Rumors went even further:
The most contested talk of the town was the alleged mistreatment and early departure of Ennio Morricone, the world-renowned maker of timeless scores from “Cinema Paradiso.” With the sudden arrival of three contending presidential candidates, Morricone’s red carpet entrance was pushed back during the opening ceremony. The 79-year-old composer had to remain standing for a very long time, and local media reports suggest that the festival staff did not treat him with respect.
Morricone did not show up for the hand-printing ceremony later on that evening. PIFF organizers, on the other hand, maintain that he left the country according to plan.
But the Hollywood Reporter says it’s tabloid exaggeration:
However, the Korean press, especially the mercurial online variety, turned on PIFF this year, showering the festival with a barrage of complaints: Guest Ennio Morricone left the festival in an angry huff (false), a press conference for Lee Myung-se’s “M” was far too crowded (true), a beachfront pavilion leaked (true, but there was a typhoon at the time).
The Reporter‘s reporter, Mark Russell, went into more detail on his blog:
Okay, the truth about Morricone, as far as I know.

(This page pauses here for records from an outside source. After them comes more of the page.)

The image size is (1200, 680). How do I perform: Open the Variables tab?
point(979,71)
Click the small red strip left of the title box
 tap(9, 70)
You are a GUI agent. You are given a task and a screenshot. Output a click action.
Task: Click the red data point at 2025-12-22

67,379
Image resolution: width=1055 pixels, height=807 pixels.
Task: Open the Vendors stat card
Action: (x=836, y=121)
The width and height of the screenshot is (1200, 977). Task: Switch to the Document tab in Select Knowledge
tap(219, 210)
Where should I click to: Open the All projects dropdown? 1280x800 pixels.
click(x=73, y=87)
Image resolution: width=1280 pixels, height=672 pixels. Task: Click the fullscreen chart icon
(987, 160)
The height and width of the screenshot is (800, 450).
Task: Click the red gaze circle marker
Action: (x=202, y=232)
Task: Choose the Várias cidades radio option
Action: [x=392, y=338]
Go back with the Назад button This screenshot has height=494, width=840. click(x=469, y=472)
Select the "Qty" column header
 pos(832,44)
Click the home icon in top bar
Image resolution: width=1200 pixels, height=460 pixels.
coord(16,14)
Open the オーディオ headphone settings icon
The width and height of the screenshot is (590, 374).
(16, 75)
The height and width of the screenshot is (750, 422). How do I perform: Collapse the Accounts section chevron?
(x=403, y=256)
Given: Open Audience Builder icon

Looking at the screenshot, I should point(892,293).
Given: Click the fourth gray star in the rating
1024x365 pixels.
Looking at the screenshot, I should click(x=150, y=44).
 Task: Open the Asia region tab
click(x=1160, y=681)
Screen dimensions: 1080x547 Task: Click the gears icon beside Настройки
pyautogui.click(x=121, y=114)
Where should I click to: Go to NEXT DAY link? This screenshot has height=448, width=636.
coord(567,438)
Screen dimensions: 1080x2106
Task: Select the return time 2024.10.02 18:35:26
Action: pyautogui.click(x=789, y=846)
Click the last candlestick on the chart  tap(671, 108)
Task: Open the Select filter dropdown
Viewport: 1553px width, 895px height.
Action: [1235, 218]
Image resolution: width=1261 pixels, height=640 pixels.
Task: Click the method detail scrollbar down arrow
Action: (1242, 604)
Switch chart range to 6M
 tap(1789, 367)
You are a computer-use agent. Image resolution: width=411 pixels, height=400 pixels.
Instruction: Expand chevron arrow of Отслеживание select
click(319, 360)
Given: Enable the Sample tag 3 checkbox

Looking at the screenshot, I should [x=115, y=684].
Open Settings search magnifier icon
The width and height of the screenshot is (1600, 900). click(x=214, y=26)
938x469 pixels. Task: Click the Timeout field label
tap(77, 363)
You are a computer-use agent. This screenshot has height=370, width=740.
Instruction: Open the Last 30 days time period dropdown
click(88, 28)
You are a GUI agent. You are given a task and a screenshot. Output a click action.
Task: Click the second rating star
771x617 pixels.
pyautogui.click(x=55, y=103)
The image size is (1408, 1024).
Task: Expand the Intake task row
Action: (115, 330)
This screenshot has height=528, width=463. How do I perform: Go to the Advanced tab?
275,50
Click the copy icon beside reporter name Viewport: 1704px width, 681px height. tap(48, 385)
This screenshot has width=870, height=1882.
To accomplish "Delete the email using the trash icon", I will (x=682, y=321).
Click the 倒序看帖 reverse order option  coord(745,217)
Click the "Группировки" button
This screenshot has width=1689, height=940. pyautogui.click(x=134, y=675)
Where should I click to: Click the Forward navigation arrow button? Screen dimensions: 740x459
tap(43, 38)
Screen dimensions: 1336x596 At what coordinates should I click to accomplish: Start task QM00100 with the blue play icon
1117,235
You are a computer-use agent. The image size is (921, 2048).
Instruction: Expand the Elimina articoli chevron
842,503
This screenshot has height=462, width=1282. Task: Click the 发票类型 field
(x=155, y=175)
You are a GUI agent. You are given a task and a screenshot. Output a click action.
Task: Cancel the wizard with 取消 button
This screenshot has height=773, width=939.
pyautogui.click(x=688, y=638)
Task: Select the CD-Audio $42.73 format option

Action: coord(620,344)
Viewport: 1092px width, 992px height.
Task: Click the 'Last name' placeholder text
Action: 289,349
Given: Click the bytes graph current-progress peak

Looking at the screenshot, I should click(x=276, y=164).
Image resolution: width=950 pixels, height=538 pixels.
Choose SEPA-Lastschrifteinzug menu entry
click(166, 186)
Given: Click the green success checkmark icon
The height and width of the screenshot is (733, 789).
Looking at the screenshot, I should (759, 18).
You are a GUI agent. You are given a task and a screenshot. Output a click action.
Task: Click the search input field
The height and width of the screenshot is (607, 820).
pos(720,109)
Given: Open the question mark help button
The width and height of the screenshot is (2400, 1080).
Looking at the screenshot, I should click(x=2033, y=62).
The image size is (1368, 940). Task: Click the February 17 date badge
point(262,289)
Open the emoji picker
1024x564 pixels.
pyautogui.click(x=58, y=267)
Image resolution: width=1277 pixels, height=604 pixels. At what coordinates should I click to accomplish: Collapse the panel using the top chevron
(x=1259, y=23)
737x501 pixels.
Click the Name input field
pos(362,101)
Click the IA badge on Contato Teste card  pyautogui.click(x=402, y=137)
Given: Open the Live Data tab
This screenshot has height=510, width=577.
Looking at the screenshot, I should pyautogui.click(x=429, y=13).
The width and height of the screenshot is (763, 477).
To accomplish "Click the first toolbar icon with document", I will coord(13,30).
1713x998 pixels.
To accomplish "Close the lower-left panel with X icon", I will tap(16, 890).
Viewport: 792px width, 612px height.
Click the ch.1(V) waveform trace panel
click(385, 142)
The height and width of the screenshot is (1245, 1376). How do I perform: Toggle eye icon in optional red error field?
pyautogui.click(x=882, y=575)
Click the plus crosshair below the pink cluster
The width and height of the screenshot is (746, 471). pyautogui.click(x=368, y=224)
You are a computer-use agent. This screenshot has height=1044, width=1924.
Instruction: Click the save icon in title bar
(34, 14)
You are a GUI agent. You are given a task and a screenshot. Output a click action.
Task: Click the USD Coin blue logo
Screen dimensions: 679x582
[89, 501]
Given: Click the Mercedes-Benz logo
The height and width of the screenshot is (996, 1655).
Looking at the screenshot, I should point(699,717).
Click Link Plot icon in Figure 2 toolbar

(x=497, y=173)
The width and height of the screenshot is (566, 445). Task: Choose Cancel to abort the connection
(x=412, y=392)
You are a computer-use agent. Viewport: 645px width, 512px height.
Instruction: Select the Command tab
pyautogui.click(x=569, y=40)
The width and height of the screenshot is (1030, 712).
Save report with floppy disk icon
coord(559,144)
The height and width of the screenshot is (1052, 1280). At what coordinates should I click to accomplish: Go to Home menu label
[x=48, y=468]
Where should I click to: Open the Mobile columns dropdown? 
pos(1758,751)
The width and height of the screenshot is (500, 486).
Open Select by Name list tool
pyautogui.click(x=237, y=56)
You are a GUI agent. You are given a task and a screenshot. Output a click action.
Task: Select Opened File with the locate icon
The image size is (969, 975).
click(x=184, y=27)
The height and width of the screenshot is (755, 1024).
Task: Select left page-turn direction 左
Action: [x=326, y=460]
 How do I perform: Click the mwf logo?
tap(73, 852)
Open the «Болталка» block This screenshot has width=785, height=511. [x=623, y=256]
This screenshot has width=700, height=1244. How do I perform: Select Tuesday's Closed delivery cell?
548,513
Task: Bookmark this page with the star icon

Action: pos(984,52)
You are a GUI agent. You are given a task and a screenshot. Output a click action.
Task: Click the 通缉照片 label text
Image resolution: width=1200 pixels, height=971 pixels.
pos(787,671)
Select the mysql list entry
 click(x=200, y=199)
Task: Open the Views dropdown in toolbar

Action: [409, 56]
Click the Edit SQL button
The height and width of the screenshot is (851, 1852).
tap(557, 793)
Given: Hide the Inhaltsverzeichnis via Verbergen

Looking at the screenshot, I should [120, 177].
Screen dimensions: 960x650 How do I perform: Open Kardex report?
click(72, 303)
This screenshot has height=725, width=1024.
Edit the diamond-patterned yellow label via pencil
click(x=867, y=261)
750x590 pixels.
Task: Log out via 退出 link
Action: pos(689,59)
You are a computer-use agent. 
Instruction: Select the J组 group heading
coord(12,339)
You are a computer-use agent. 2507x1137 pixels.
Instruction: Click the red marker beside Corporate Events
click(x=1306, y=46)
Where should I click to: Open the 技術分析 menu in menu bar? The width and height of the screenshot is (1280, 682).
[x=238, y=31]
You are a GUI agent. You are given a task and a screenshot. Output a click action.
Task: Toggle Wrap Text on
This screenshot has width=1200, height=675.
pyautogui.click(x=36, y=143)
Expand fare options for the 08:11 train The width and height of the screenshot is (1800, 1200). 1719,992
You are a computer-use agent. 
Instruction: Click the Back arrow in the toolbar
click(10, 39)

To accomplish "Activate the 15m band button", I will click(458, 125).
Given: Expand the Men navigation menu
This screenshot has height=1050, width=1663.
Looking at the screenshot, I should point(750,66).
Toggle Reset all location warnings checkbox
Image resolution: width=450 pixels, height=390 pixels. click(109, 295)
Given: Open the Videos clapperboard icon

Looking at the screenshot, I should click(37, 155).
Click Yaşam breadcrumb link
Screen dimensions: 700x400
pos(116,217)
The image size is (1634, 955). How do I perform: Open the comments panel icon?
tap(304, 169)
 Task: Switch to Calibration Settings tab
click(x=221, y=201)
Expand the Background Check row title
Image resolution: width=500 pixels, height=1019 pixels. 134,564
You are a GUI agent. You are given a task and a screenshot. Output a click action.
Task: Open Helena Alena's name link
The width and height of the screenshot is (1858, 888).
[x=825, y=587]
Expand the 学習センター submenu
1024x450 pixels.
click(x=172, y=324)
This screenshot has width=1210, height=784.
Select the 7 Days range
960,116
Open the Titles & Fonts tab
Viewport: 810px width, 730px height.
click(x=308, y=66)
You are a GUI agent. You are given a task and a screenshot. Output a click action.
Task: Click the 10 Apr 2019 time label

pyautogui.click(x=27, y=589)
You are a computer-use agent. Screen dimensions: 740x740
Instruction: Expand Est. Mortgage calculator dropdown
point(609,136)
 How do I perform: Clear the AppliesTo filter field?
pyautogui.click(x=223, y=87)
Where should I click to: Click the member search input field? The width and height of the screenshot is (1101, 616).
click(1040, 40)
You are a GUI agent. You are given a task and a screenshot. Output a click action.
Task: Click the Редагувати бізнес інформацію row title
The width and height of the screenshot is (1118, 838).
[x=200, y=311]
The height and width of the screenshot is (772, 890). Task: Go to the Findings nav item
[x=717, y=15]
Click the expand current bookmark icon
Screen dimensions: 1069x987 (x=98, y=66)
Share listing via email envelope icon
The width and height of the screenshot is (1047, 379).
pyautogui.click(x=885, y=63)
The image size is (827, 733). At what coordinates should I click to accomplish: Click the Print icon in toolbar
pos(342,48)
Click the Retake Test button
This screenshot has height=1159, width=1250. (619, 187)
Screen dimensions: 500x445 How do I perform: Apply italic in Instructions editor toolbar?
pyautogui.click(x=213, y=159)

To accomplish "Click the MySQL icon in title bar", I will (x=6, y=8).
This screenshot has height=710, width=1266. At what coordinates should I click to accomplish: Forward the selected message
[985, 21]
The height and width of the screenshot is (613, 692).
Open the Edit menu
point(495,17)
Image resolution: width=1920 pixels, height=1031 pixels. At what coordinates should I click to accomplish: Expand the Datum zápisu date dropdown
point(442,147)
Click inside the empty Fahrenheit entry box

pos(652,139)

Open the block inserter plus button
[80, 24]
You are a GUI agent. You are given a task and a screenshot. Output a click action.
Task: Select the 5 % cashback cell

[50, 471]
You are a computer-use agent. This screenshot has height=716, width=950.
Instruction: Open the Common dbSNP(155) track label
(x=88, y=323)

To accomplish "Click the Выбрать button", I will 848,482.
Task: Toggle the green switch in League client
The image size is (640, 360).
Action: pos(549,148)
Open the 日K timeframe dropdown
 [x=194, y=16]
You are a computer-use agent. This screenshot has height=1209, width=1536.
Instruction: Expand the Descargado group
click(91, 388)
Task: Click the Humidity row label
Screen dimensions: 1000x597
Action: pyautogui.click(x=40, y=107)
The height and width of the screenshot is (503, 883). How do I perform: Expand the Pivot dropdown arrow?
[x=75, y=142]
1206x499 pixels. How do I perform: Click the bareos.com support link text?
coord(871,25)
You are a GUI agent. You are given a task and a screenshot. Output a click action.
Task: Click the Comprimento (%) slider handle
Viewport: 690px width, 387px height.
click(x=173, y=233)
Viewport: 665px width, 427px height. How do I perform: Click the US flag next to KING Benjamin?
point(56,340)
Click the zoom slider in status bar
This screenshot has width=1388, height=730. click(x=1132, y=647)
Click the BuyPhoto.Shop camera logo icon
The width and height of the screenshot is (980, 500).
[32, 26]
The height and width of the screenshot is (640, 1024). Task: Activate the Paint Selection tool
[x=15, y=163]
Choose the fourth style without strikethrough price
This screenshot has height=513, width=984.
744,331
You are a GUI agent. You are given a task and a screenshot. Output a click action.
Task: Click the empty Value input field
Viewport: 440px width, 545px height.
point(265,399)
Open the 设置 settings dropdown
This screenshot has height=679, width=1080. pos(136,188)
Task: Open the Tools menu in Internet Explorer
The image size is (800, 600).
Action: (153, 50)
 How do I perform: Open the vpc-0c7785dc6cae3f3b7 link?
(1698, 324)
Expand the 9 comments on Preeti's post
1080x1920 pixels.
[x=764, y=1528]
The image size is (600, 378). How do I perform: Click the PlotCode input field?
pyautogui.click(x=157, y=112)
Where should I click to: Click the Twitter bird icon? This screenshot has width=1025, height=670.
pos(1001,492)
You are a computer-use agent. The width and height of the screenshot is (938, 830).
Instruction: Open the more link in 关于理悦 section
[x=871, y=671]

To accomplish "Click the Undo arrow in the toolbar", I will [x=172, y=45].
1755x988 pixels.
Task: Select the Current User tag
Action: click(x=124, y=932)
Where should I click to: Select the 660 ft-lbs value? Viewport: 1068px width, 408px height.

Morricone led a concert in Seoul on Wednesday (Oct. 3) night. He flew down to Busan on Thursday and, despite feeling ill (the dude is 80), he agreed to show up to the opening ceremonies, at least briefly. Morricone was picked up at the airport by one of PIFF’s programmers (sadly, without a translator) and driven to his hotel.
Then he was taken to the opening ceremonies. There was a little disorganization backstage for a few minutes because of the politicians who wanted to attend (particularly Lee Myung-bak, who was quite late). PIFF organizers said it was about 5 minutes, while another person I talked to estimated it was longer. Morricone and his wife were then introduced and led to their seats.
After a few minutes, because he was feeling ill, Morricone went back to his hotel and skipped the opening party. He left early the next day, as scheduled.
No idea where the rumor started that he felt mistreated by PIFF. After all, he did the hand printing. If he was so angry, why would he have done that? There is absolutely no proof that anything bad happened (besides the delay at the opening ceremonies). Just a lot of silly gossip.
My guess is that Morricone would be too classy a guy to confirm whether he was disrespected or not. PIFF is one of the biggest film festivals in Asia, by the way, and swarming with journalists. Backlash? Spin? Or did the organizers really abandon their guest of honor?